Beneath this was written in a boyish hand the well-known doggerel lines:

"This book is hers, I do declare, Then steal it not or else beware! For on the dreadful Judgment Day You may depend the Lord will say, 'Where is that book you stole away?'"

It was written in English, and Morva, though she could make herself understood in that language, was not learned enough to read it easily. However, there was no difficulty in reading the signature of "William Owens" which followed. She turned over a leaf, and here indeed were signs of Gethin, for all over the title page was scrawled with many flourishes "Gethin Owens, Garthowen," "Gethin Owens," "G. O.," "Gethin," etc. It was wrong, no doubt, to deface the first page of the Bible in this way, but Ann had said "too wicked to leave about!" so Morva searched through the whole book, until on the fair leaf which fronted "The Revelations" she found evident proof of Gethin's depravity; and she quailed a little as she saw a vivid and realistic pen and ink drawing of a fire of leaping flames, standing over which was a monster in human shape, though boasting of a tail and cloven hoofs. With fiendish glee the creature was toasting on a long fork something which looked fearfully like a man, whose starting eyes and writhing limbs showed plainly that he was not as happy as his tormentor.
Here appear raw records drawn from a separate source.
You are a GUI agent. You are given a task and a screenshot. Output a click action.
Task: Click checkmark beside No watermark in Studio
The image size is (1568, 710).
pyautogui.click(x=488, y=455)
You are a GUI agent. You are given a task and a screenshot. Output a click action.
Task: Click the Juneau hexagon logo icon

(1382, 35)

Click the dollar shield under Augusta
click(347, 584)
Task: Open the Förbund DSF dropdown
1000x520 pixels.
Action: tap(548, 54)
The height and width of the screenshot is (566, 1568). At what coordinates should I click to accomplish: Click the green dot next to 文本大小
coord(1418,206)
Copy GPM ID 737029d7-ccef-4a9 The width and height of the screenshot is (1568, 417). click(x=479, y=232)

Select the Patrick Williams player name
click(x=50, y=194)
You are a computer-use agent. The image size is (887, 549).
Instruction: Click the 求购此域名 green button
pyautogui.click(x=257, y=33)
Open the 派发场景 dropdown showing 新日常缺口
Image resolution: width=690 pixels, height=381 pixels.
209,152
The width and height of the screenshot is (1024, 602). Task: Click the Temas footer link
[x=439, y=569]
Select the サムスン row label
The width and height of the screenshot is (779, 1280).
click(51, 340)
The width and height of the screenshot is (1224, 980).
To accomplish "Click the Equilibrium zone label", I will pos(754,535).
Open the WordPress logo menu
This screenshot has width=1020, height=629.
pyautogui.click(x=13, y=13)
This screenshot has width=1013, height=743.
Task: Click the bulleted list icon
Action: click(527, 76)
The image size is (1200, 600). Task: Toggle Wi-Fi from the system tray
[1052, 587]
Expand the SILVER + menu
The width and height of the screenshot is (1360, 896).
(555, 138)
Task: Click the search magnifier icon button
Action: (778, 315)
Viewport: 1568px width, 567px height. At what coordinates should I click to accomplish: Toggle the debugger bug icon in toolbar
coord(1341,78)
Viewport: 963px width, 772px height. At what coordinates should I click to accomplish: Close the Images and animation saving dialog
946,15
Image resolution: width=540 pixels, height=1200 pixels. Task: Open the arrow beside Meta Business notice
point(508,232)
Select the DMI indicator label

It was very horrible, and Morva closed the book with a snap, but could not resist the temptation of another peep, as there was something written beneath in Welsh, which translated ran thus:

"Here's the ugly old Boy! I tell you beware! If you fall in his clutches there's badly you'll fare! Look here at his picture, his claws and his tail, If you make his acquaintance you're sure to bewail! Hallelujah! Amen! —GETHIN OWENS."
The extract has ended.